| PROVIDED TEXT |
Augustus & Everything After: a Shady Characters field trip

The trip from the tourist town of Sorrento, clinging to the cliffs on the southern edge of the Bay of Naples, to the ancient settlement of Pompeii is an engaging one. Sorrento is the end of line, literally speaking: the railway track comes to an end there and so there is often a ticking, cooling train waiting on which to grab a seat before the journey begins. It’s also the place where the line’s itinerant folk bands take a cigarette break before the train beeps to signal its imminent departure. You will put a euro or two into their proffered caps, mostly because the weather is sunny and warm and you’re about to visit one of the most important archaeological sites in Europe, but also because it is physiologically impossible not to tap your foot along with upbeat accordion music.

Inscribed plinth from Pompeii forum. (Photo by the author.)
Inscribed plinth from Pompeii forum. (Photo by the author.)

Two kinds of trains ply the Circumvesuviana line. The new kind, the boring kind, are sleek, air-conditioned commuter appliances indistinguishable from modern light rail systems anywhere in the world, with tinted windows and space-efficient standing-room-only layouts. Their blunt, slab-sided predecessors are far more characterful, like ’70s NYC subway carriages writ large. They are battered, they creak, they are full of sharp edges and exposed rivets and peeling advertisements — and their aluminium skins are covered by graffiti from platform to roof.

Eventually, far later than advertised, the train pulls out slowly. It passes gingerly through the mountain tunnels and across the viaducts that together even out the peaks and troughs of the ragged coastline, and from its windows you watch shipyards, farms, towns and derelict factories pass you by, with the Bay of Naples sparkling behind everything to the west. And with the exception of the plants in the fields (who in their right mind would try to spray-paint crops?), everything is covered with graffiti: the trains, the buildings, the street furniture and all. I was surprised at the scale of it, but then perhaps I shouldn’t have been — the Romans have been graffiti enthusiasts from the dawn of the Republic all the way down to the present day.1

Brickmaker's stamp at Pompeii. (Photo by the author.)
Brickmaker’s stamp at Pompeii. This brick was laid into one of the streetside counters from which Pompeians bought prandium, or lunch, and where pots of hot food were kept warm in brick-lined receptacles. (Photo by the author.)

Personally, I was interested in one particular piece of graffiti. Pompeii is the closest that the ampersand has to a place of birth — the earliest recorded ampersand was found there as part of a graffito — and I wanted to find it for myself. I had no idea where in Pompeii it was, but then, I thought, how hard could it be to find? Time has a way of flattening ancient settlements, and I’m used to archaeological sites being mostly horizontal places where buildings, streets, and walls are witnessed only by their outlines in the ground. Surely a piece of graffiti on an upstanding wall would be signposted for all to see?

| CHALLENGES |
A – Answer these questions from the Pompeii field trip text, one line each:
(i) What happens to the railway track at Sorrento?
(ii) What covers the aluminium skins of the older Circumvesuviana trains?
(iii) What was found at Pompeii as part of a graffito?
B – Carry the Pompeii field trip text forward from its final sentence.

| EXCERPTED RECORDS |

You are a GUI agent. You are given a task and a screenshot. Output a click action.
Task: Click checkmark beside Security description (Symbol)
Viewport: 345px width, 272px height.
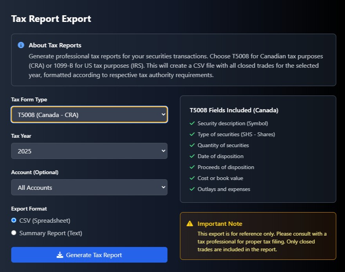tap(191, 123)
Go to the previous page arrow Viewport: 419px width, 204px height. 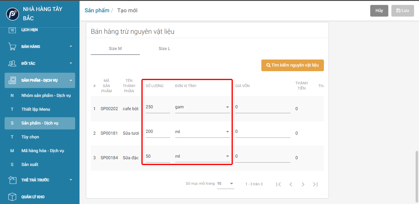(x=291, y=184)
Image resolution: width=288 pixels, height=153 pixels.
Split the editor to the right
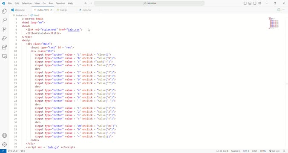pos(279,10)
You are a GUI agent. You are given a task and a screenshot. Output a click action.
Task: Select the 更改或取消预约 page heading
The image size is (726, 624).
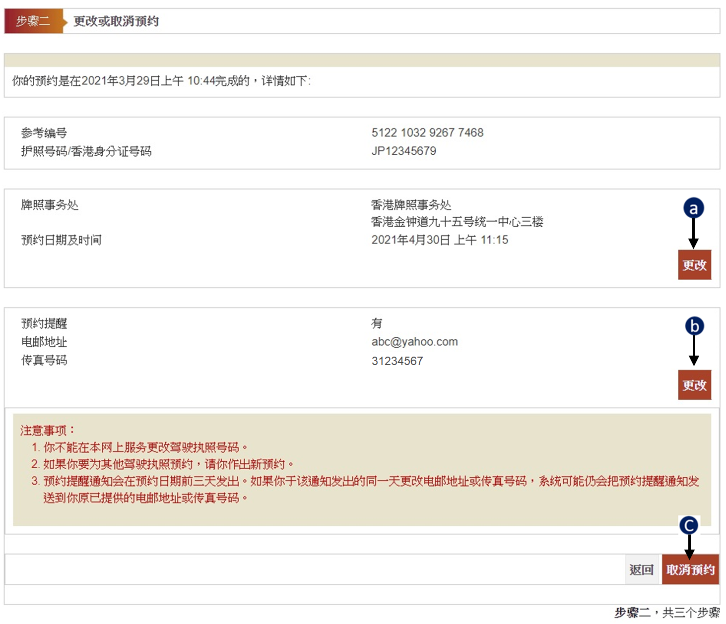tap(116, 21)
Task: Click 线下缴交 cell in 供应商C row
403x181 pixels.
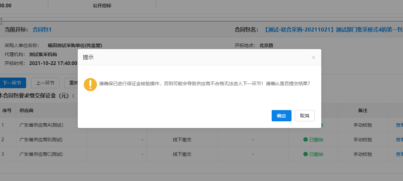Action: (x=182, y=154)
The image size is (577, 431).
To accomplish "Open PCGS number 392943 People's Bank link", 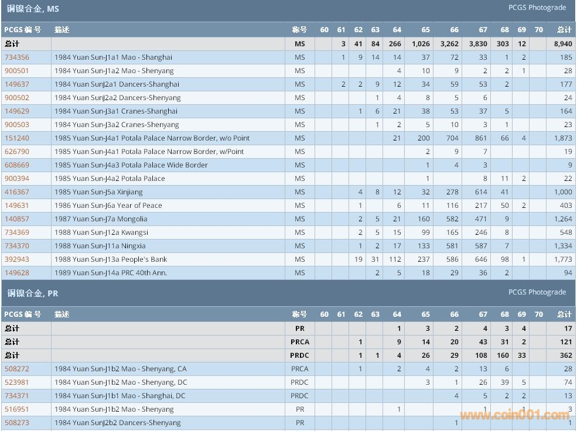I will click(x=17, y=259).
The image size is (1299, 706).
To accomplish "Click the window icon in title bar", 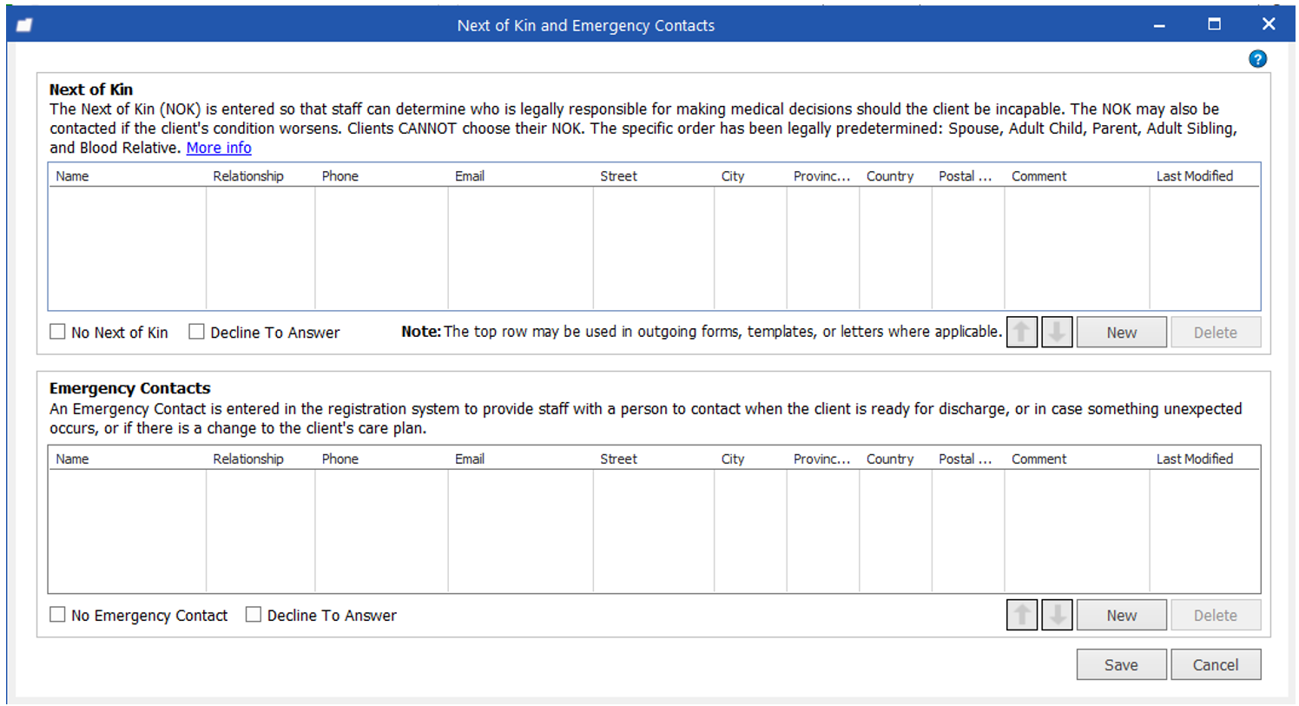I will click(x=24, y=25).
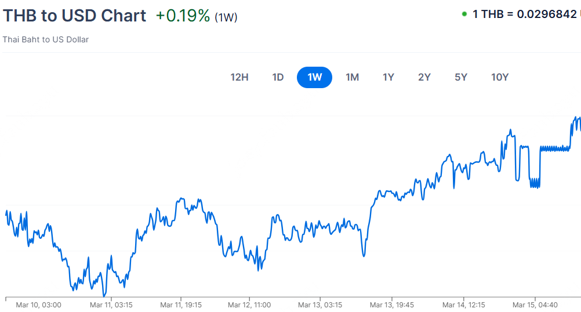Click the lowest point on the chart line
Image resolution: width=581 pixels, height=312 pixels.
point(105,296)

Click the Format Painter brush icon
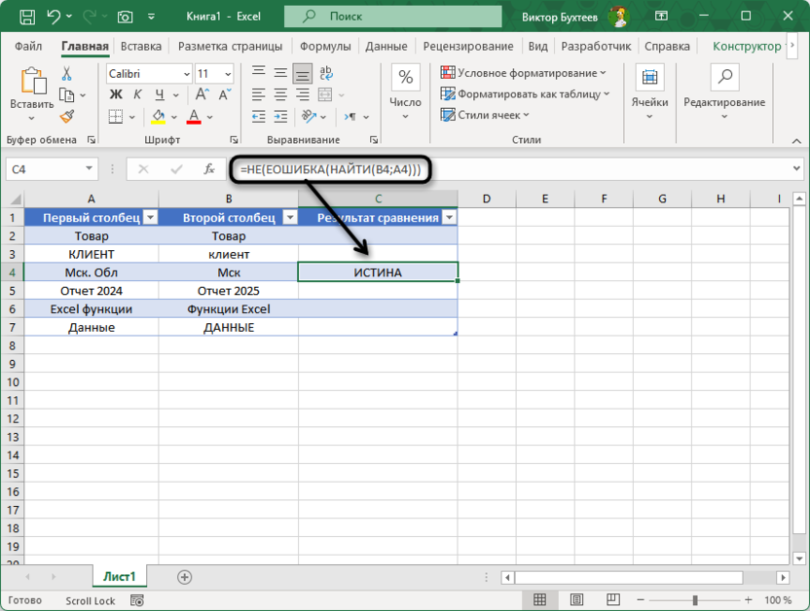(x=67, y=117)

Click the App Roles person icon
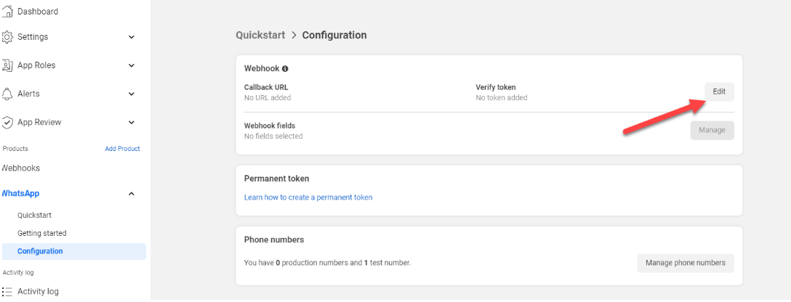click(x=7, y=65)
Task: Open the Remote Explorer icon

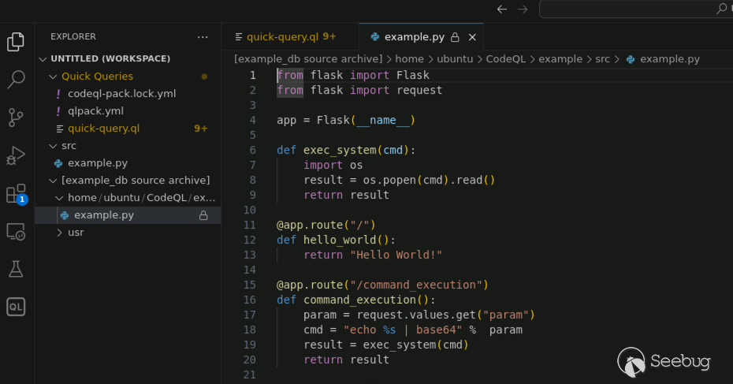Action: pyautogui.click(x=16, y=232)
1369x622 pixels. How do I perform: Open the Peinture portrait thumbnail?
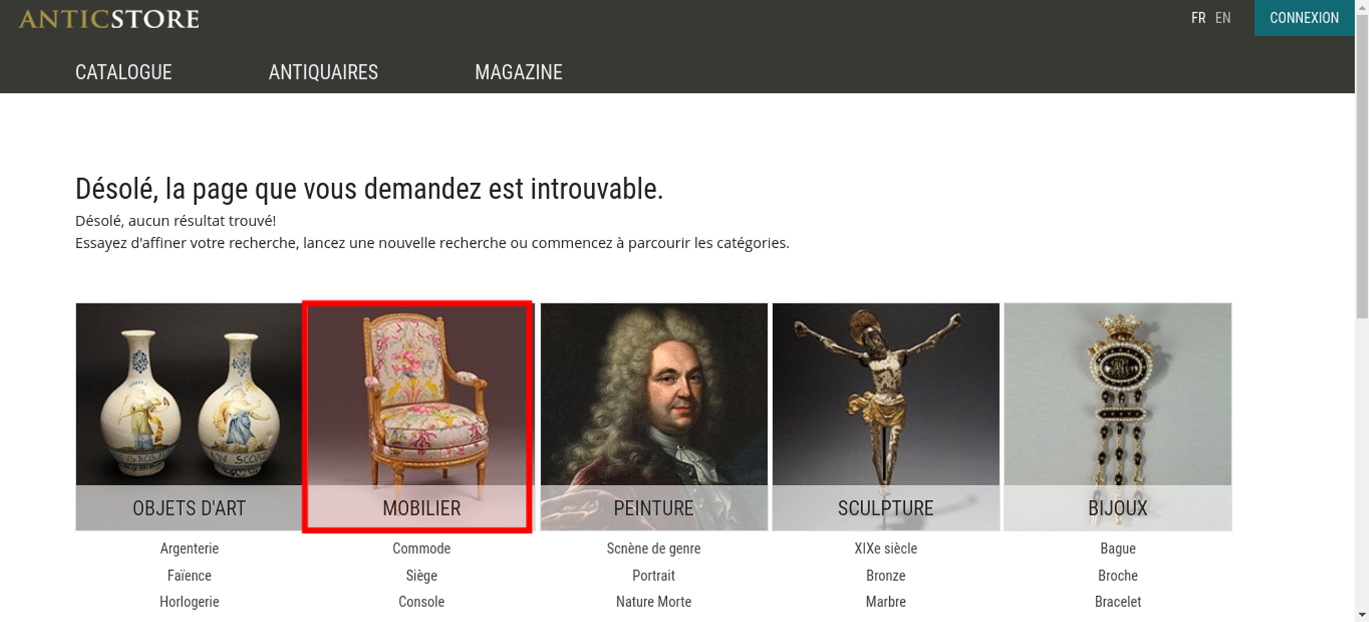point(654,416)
==
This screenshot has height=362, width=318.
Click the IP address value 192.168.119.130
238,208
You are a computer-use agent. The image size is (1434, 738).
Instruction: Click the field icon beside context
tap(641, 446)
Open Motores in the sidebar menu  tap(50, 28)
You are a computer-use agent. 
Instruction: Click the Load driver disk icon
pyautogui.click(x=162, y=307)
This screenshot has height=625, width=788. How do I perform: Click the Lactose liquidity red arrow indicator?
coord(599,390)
==
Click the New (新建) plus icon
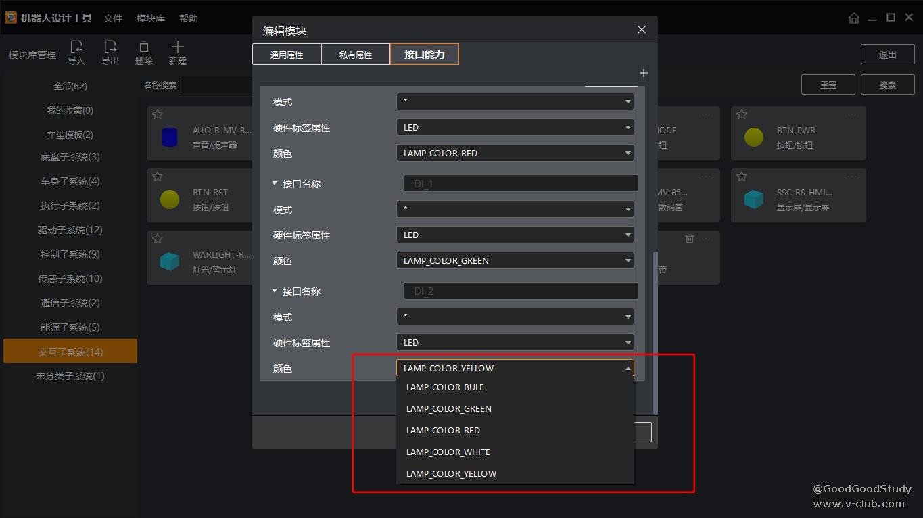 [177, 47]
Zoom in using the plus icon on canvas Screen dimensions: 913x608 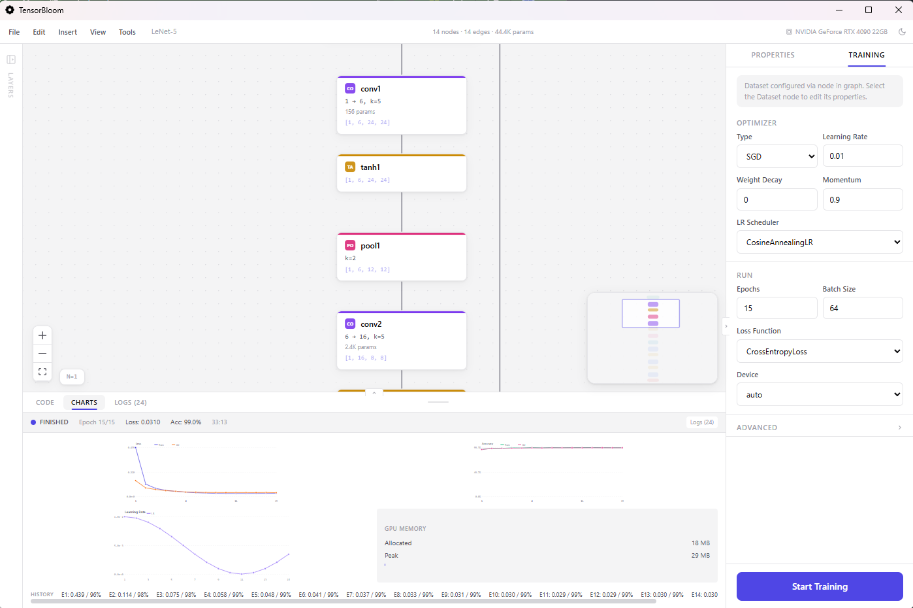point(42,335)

| SOLVED PROBLEMS |
A –
(i) The railway track comes to an end there.
(ii) Graffiti, from platform to roof.
(iii) The earliest recorded ampersand.

B –
Well, no.

Pompeii is huge, and it is arrestingly intact. It is 170 acres of ash-blasted homes, shops, cafés, bath-houses, and brothels, all with their stuccoed brick walls still upright,2 with a few marbled temples and stone theatres thrown in for good measure. Imagine all of that enticing wall space in an era before street lighting and you have a graffiti artist’s dream: when Vesuvius erupted in 79 AD,3 choking Pompeii and its inhabitants with a dense cloud of volcanic ash, its walls were covered in messages.

Shopfront lettering at Pompeii. (Photo by the author.)
Shopfront lettering at Pompeii. “Lollium”? Translations are welcome! (Photo by the author.)

Professor Brian Harvey of Kent State University has compiled a few of the more notable tags, and my word, the Romans were a bawdy lot:4

Atrium of the House of Pinarius
If anyone does not believe in Venus, they should gaze at my girlfriend.
Bar/Brothel of Innulus and Papilio
Weep, you girls. My penis has given you up. Now it penetrates men’s behinds. Goodbye, wondrous femininity!
Gladiator barracks
Floronius, privileged soldier of the 7th legion, was here. The women did not know of his presence. Only six women came to know, too few for such a stallion.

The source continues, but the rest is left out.